→ Given entries
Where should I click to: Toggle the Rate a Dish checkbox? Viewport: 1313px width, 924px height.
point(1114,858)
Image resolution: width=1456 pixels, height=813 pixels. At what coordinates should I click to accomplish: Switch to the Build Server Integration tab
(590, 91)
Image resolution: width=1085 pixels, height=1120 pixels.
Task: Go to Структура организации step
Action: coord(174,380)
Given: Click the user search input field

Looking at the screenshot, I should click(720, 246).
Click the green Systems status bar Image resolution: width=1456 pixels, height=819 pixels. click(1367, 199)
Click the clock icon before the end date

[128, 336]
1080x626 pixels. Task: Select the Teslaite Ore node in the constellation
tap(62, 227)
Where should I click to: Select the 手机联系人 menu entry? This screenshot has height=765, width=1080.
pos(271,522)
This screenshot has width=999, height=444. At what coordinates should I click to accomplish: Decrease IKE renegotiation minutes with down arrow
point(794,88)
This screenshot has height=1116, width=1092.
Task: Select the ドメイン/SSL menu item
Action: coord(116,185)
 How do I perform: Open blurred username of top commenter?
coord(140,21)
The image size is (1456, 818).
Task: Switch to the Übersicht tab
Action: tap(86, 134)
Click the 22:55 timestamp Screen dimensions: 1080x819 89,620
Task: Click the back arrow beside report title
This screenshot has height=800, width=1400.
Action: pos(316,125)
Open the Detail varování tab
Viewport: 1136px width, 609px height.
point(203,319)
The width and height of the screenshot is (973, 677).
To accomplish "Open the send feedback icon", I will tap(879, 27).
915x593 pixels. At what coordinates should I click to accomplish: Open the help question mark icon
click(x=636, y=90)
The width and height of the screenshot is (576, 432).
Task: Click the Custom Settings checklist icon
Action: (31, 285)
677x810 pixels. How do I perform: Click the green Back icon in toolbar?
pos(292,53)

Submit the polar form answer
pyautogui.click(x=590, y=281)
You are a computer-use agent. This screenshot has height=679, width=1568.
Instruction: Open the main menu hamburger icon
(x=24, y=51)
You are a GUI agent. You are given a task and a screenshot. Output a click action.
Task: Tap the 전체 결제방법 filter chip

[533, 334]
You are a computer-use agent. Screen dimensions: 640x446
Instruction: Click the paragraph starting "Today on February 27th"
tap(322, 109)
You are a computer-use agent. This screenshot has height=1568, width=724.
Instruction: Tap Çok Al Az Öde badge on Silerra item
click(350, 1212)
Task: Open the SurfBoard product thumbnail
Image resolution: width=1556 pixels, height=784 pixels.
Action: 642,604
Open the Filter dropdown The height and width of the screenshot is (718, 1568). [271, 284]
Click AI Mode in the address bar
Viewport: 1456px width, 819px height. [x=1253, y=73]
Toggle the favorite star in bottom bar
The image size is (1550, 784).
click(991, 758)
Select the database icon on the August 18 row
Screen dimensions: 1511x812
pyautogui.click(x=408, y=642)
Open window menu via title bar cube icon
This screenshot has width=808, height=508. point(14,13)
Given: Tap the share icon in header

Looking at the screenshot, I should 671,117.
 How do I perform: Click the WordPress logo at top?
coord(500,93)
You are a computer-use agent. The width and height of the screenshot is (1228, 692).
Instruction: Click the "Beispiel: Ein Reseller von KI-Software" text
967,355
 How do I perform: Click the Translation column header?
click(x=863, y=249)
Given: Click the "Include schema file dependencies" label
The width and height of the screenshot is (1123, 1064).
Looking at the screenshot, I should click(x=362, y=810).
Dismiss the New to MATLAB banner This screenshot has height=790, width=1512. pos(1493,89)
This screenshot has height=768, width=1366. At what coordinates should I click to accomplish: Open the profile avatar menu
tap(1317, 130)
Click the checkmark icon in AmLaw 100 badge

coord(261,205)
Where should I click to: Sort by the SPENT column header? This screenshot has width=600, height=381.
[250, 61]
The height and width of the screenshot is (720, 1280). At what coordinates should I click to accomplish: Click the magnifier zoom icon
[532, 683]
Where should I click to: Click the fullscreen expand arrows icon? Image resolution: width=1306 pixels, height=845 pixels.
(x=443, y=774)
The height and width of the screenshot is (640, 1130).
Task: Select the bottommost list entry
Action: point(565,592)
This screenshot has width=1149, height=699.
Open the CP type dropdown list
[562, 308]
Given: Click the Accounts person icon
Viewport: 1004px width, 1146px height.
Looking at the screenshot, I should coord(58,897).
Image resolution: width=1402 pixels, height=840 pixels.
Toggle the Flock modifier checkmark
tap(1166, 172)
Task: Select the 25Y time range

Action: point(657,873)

→ To do
Convert every line of the records into a JSON list of strings, one string per line, leaving out blank lines.

→ Exercise result
[
  "Where should I click to: Toggle the Rate a Dish checkbox? Viewport: 1313px width, 924px height.",
  "point(1114,858)",
  "Image resolution: width=1456 pixels, height=813 pixels. At what coordinates should I click to accomplish: Switch to the Build Server Integration tab",
  "(590, 91)",
  "Image resolution: width=1085 pixels, height=1120 pixels.",
  "Task: Go to Структура организации step",
  "Action: coord(174,380)",
  "Given: Click the user search input field",
  "Looking at the screenshot, I should click(720, 246).",
  "Click the green Systems status bar Image resolution: width=1456 pixels, height=819 pixels. click(1367, 199)",
  "Click the clock icon before the end date",
  "[128, 336]",
  "1080x626 pixels. Task: Select the Teslaite Ore node in the constellation",
  "tap(62, 227)",
  "Where should I click to: Select the 手机联系人 menu entry? This screenshot has height=765, width=1080.",
  "pos(271,522)",
  "This screenshot has width=999, height=444. At what coordinates should I click to accomplish: Decrease IKE renegotiation minutes with down arrow",
  "point(794,88)",
  "This screenshot has height=1116, width=1092.",
  "Task: Select the ドメイン/SSL menu item",
  "Action: coord(116,185)",
  " How do I perform: Open blurred username of top commenter?",
  "coord(140,21)",
  "The image size is (1456, 818).",
  "Task: Switch to the Übersicht tab",
  "Action: tap(86, 134)",
  "Click the 22:55 timestamp Screen dimensions: 1080x819 89,620",
  "Task: Click the back arrow beside report title",
  "This screenshot has height=800, width=1400.",
  "Action: pos(316,125)",
  "Open the Detail varování tab",
  "Viewport: 1136px width, 609px height.",
  "point(203,319)",
  "The width and height of the screenshot is (973, 677).",
  "To accomplish \"Open the send feedback icon\", I will tap(879, 27).",
  "915x593 pixels. At what coordinates should I click to accomplish: Open the help question mark icon",
  "click(x=636, y=90)",
  "The width and height of the screenshot is (576, 432).",
  "Task: Click the Custom Settings checklist icon",
  "Action: (31, 285)",
  "677x810 pixels. How do I perform: Click the green Back icon in toolbar?",
  "pos(292,53)",
  "Submit the polar form answer",
  "pyautogui.click(x=590, y=281)",
  "You are a computer-use agent. This screenshot has height=679, width=1568.",
  "Instruction: Open the main menu hamburger icon",
  "(x=24, y=51)",
  "You are a GUI agent. You are given a task and a screenshot. Output a click action.",
  "Task: Tap the 전체 결제방법 filter chip",
  "[533, 334]",
  "You are a computer-use agent. Screen dimensions: 640x446",
  "Instruction: Click the paragraph starting \"Today on February 27th\"",
  "tap(322, 109)",
  "You are a computer-use agent. This screenshot has height=1568, width=724.",
  "Instruction: Tap Çok Al Az Öde badge on Silerra item",
  "click(350, 1212)",
  "Task: Open the SurfBoard product thumbnail",
  "Image resolution: width=1556 pixels, height=784 pixels.",
  "Action: 642,604",
  "Open the Filter dropdown The height and width of the screenshot is (718, 1568). [271, 284]",
  "Click AI Mode in the address bar",
  "Viewport: 1456px width, 819px height. [x=1253, y=73]",
  "Toggle the favorite star in bottom bar",
  "The image size is (1550, 784).",
  "click(991, 758)",
  "Select the database icon on the August 18 row",
  "Screen dimensions: 1511x812",
  "pyautogui.click(x=408, y=642)",
  "Open window menu via title bar cube icon",
  "This screenshot has width=808, height=508. point(14,13)",
  "Given: Tap the share icon in header",
  "Looking at the screenshot, I should 671,117.",
  " How do I perform: Click the WordPress logo at top?",
  "coord(500,93)",
  "You are a computer-use agent. The width and height of the screenshot is (1228, 692).",
  "Instruction: Click the \"Beispiel: Ein Reseller von KI-Software\" text",
  "967,355",
  " How do I perform: Click the Translation column header?",
  "click(x=863, y=249)",
  "Given: Click the \"Include schema file dependencies\" label",
  "The width and height of the screenshot is (1123, 1064).",
  "Looking at the screenshot, I should click(x=362, y=810).",
  "Dismiss the New to MATLAB banner This screenshot has height=790, width=1512. pos(1493,89)",
  "This screenshot has height=768, width=1366. At what coordinates should I click to accomplish: Open the profile avatar menu",
  "tap(1317, 130)",
  "Click the checkmark icon in AmLaw 100 badge",
  "coord(261,205)",
  "Where should I click to: Sort by the SPENT column header? This screenshot has width=600, height=381.",
  "[250, 61]",
  "The height and width of the screenshot is (720, 1280). At what coordinates should I click to accomplish: Click the magnifier zoom icon",
  "[532, 683]",
  "Where should I click to: Click the fullscreen expand arrows icon? Image resolution: width=1306 pixels, height=845 pixels.",
  "(x=443, y=774)",
  "The height and width of the screenshot is (640, 1130).",
  "Task: Select the bottommost list entry",
  "Action: point(565,592)",
  "This screenshot has width=1149, height=699.",
  "Open the CP type dropdown list",
  "[562, 308]",
  "Given: Click the Accounts person icon",
  "Viewport: 1004px width, 1146px height.",
  "Looking at the screenshot, I should coord(58,897).",
  "Image resolution: width=1402 pixels, height=840 pixels.",
  "Toggle the Flock modifier checkmark",
  "tap(1166, 172)",
  "Task: Select the 25Y time range",
  "Action: point(657,873)"
]